M23 rebel military wing leader Brigdier Generl Sultan Makenga (L) and newly elected M23 Rebel political wing President, Bertrand Bisimwa (R) toast in Bunagana on March 7, 2013. The rebel group has parted ways with their former President Bishop Jean-Marie Runiga after allegations of misuse of funds and supporting Bosco Ntaganda, a wanted war criminal. AFP PHOTO/ ISAAC KASAMANI        (Photo credit should read ISAAC KASAMANI/AFP via Getty Images)

Les rebelles du M23 remercient Museveni pour la réouverture des frontières avec la RDC

Sangiza iyi nkuru

Le mouvement rebelle M23 a exprimé sa reconnaissance envers le Président ougandais Yoweri Kaguta Museveni, après sa décision de rouvrir tous les postes-frontières reliant les zones sous contrôle du M23 à l’Ouganda.

La décision de rouvrir les frontières a été prise le mercredi 9 juillet.

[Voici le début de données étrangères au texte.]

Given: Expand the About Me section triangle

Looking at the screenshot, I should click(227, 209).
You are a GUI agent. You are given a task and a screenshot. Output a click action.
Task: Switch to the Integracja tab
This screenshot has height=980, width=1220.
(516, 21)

Elle a été annoncée par le colonel Chris Magezi, s’exprimant au nom du général Muhoozi Kainerugaba, porte-parole de l’armée ougandaise (UPDF) et fils du président Museveni.

Sur le réseau X (anciennement Twitter), Magezi a écrit :

« Le Président et Commandant suprême de l’UPDF a ordonné la réouverture immédiate de toutes les frontières proches des zones contrôlées par le M23. Cela inclut Bunagana, Ishasha et d’autres. Rien ne doit entraver le commerce libre entre nos populations. »

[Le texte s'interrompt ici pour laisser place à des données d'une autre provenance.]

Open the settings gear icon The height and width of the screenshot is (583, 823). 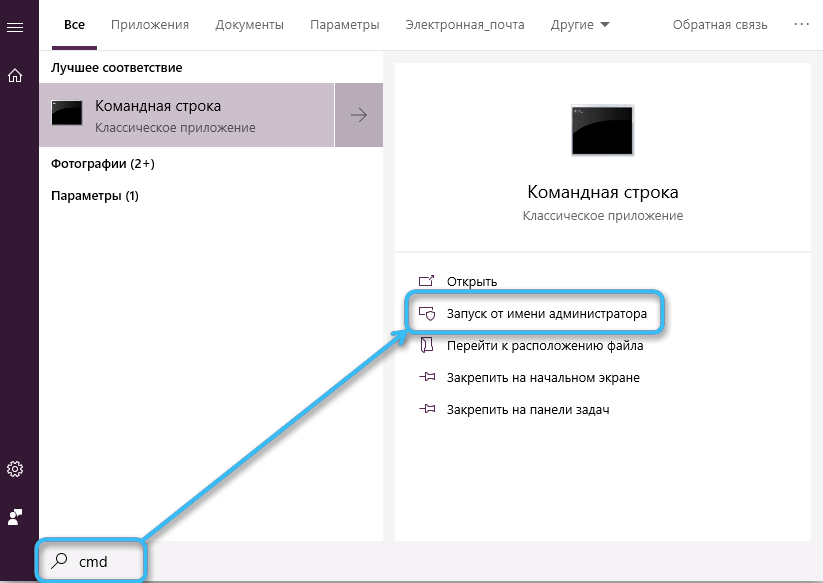click(x=15, y=469)
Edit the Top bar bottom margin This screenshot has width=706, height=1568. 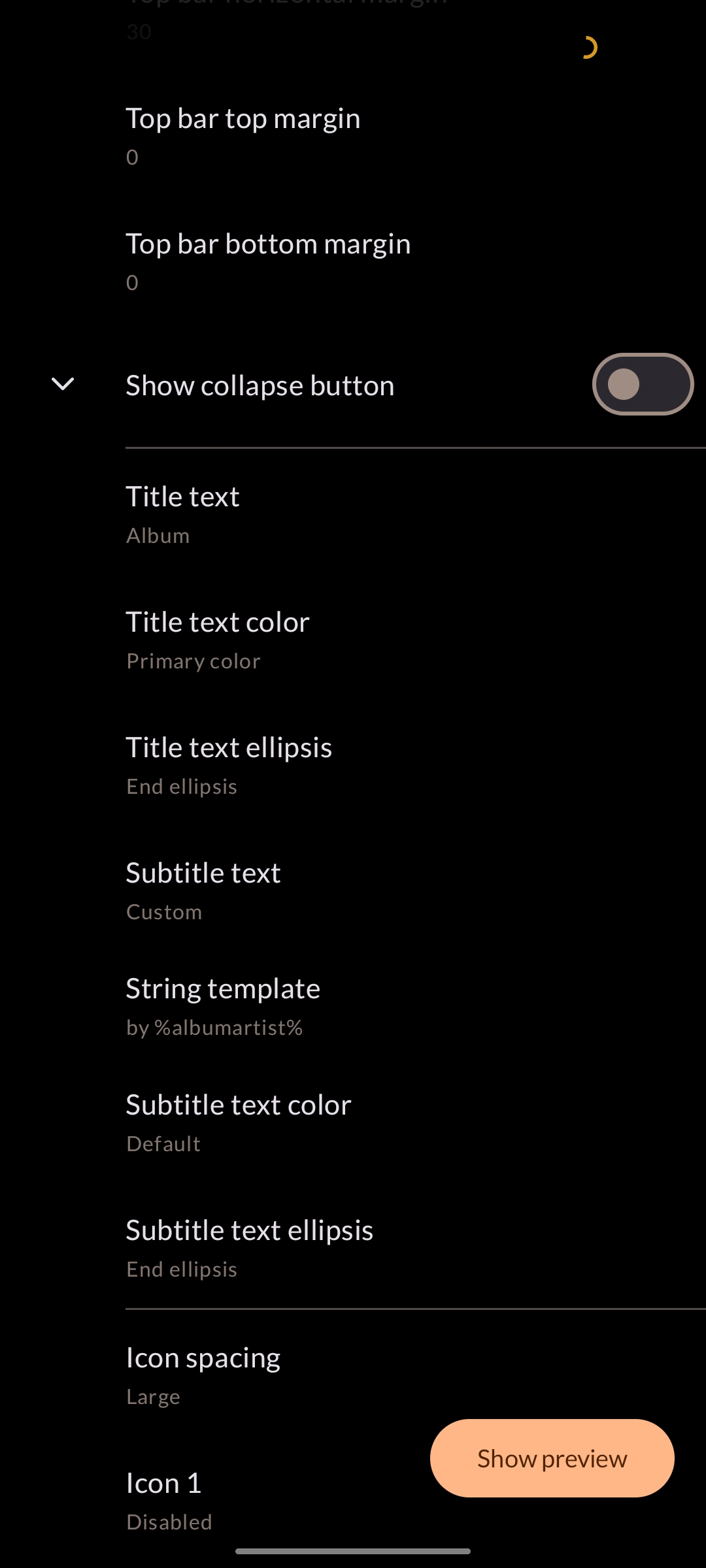tap(353, 262)
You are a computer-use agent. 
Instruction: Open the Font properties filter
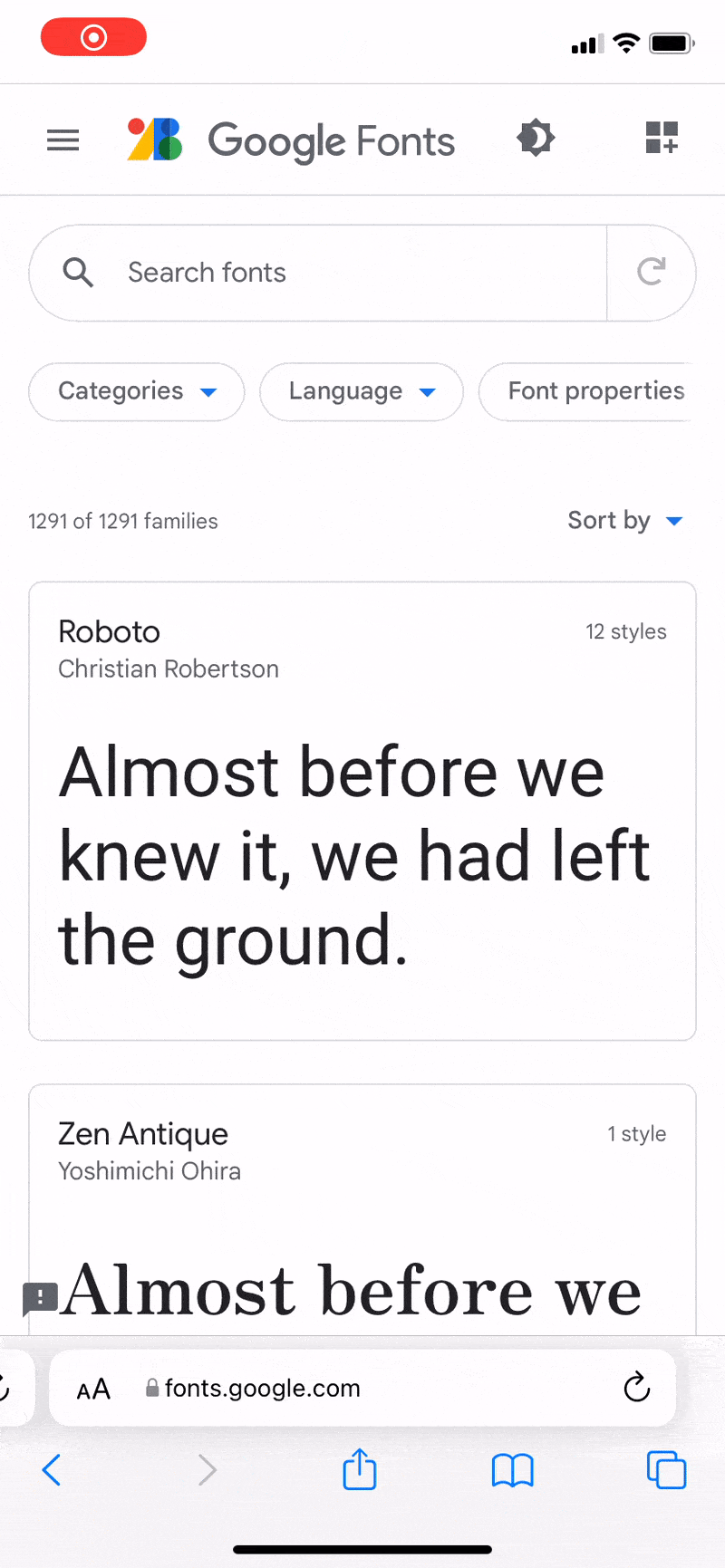(x=598, y=391)
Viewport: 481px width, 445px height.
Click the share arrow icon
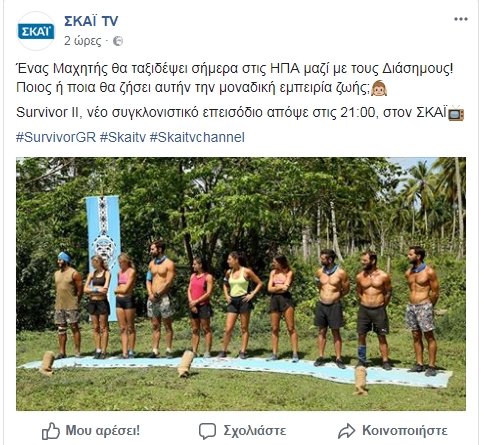pos(347,431)
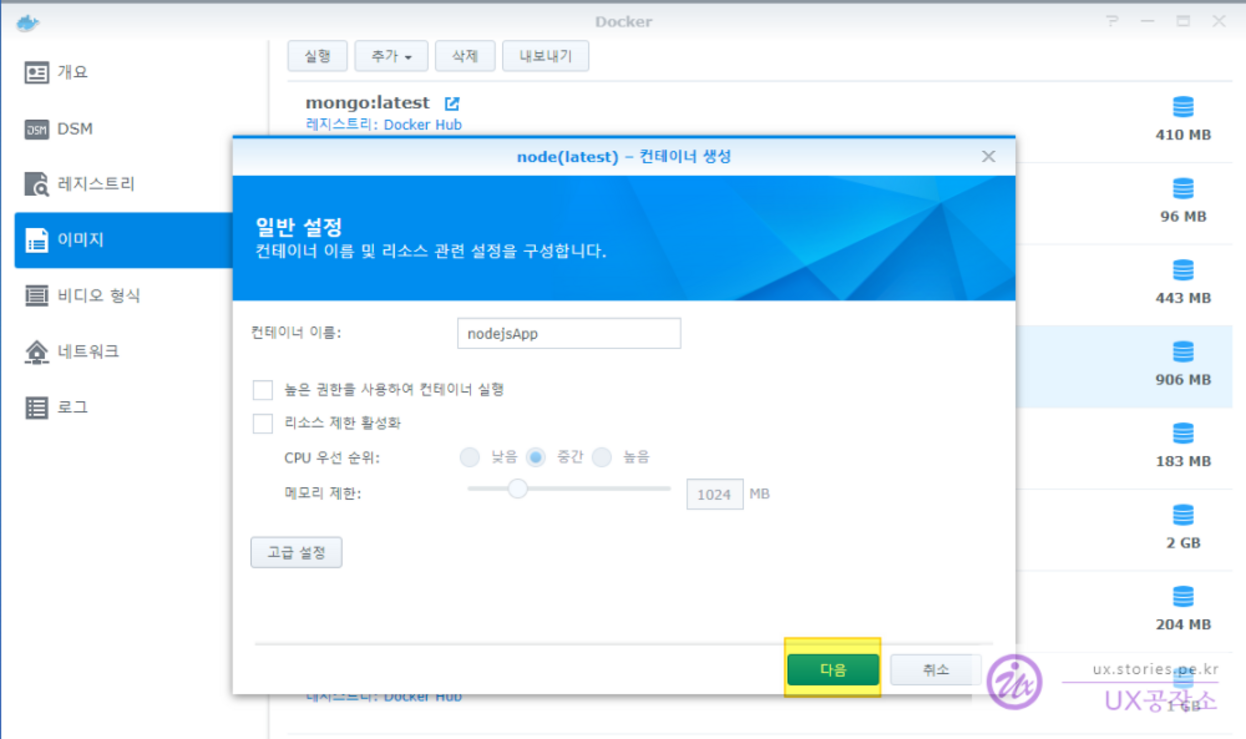Click the 410 MB database size icon
This screenshot has height=739, width=1246.
(1183, 107)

Il a ajouté qu’une enquête serait menée pour identifier les responsables qui avaient bloqué le commerce transfrontalier entre Congolais et Ougandais.

Le jeudi 10 juillet au matin, les postes-frontières ont officiellement rouvert.

Le mouvement M23, par la voix de son président Bertrand Bisimwa, a remercié le président Museveni.

Sur X, il a écrit :

« Nous remercions le Président de la République d’Ouganda, Son Excellence Yoweri Museveni, pour sa décision de rouvrir toutes les frontières de l’est du Congo. Cela démontre un leadership engagé, mettant les populations au cœur des décisions politiques. »

Les frontières, notamment celle de Bunagana, avaient été fermées en 2022, après que les rebelles du M23 ont pris le contrôle de plusieurs territoires, dont la ville de Bunagana.

Selon l’Autorité fiscale de l’Ouganda, la fermeture de ces frontières coûtait au pays plus de 500 millions de shillings par an.